You have to remember, Larry has 5 locations and is in a high population are where haunts are considered cool. He must spend big bucks to exceed the customers expectations. This also means succesful marketing and having sufficient people to market to. There is also a slight difference is what the experience will in a charity to a pro haunt. From a customer enthusiasm level. I know I have said this before and upset people but, frankly the charities even with great passion and technical capabilities are not spending like what a pro haunt would. A pro haunt will reinvest every bcu it gets into making a better show for years while a charity gives all the proceeds away. The show ends up being different and the customers that are attracted to each kind of show have this in the back of their head so as not to be disappointed. Hence the over all draw is a bit less for some charity locations not necessarily your doing but the overall pre judgement perception of what a charity haunt is like from the customers point of view.

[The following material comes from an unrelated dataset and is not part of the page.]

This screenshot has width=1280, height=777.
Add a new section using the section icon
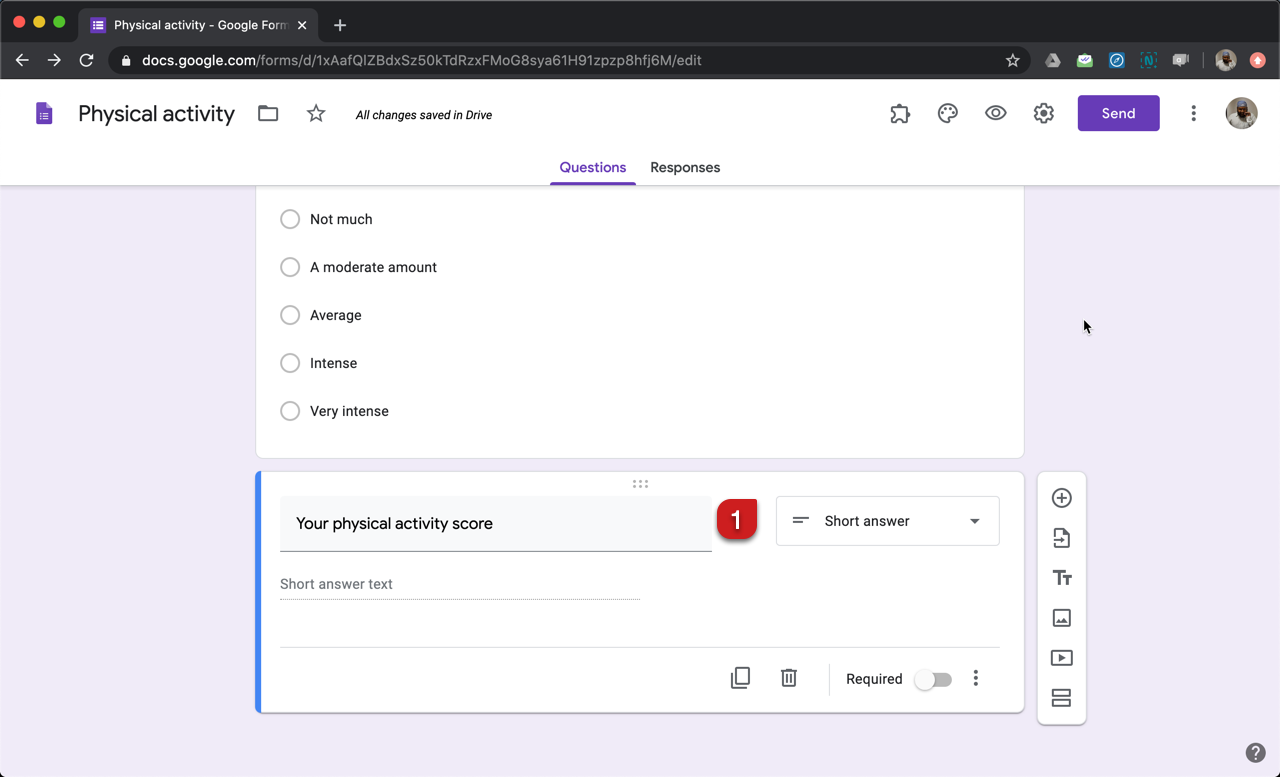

There are some great charity house bit they are 100 year round equally passionate volunteers building that took years to engage such a sense of accomplishment. In year one in a large location, the location alone will not guarentee greater numbers. Certainly it will draw far more than a residential offering but, I have also see long time loacted 22,000 SF haunts for charity see 800 customers. It still isn't necessarily a loss as it IS for charity but, generally they are under the expectations of what it would be like if you went in and paid all the bills in advance.